Data quality overview XCH4 L2 products. From top to bottom: random error, relative accuracy, probability that relative accuracy is < 10 ppb, stability, probability that stability is < 3 ppb/year. From [8]

The IASI and AIRS mid-tropospheric products have been compared with aircraft observations [8] and it has been estimated that the single footprint random errors are around 1 ppm for IASI CO2, around 1.3 ppb for AIRS CO2 and 12 ppb for CH4. Relative accuracy is approx. 0.5 ppm for IASI CO2 and around 5 ppb for IASI CH4.

Summary and Conclusions

An overview about a new data set of satellite-derived CO2 and CH4 data products relevant for carbon and climate related research has been presented.
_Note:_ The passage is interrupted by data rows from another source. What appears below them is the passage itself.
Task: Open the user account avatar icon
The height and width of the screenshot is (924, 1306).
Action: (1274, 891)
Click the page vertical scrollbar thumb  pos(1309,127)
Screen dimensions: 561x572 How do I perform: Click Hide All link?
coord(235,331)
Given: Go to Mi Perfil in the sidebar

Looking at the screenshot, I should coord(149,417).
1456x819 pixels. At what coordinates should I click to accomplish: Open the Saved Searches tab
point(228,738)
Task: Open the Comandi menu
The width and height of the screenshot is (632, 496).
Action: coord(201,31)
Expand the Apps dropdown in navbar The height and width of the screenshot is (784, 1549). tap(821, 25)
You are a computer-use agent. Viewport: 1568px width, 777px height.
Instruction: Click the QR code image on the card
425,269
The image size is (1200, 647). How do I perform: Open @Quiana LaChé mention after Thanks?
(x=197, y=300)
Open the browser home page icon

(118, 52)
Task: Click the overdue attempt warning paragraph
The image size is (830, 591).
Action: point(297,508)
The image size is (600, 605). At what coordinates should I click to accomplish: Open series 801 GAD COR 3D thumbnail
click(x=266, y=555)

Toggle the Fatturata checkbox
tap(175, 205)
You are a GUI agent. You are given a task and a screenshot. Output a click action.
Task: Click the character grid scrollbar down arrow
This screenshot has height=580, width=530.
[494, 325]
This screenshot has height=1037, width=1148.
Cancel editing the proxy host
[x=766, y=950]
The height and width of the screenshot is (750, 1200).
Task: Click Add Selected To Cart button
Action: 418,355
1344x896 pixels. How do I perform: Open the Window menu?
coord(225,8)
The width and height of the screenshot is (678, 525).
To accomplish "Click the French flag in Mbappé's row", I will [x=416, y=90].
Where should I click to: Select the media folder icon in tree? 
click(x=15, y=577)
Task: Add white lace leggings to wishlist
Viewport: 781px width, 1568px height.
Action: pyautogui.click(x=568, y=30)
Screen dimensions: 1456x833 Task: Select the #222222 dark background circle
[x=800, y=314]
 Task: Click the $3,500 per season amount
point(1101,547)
The data products have been generated in the framework of the Copernicus Climate Change Service (C3S) and they are publicly and free-of-charge available for interested users including documentation via the Copernicus Climate Data Store (CDS) accessible via the C3S website [3].

Currently, the data set covers the time period 2003–2016, but it is planned to extend it each year by year one additional year. The next data set will cover the time period 2003–2017 and will be available end of 2018.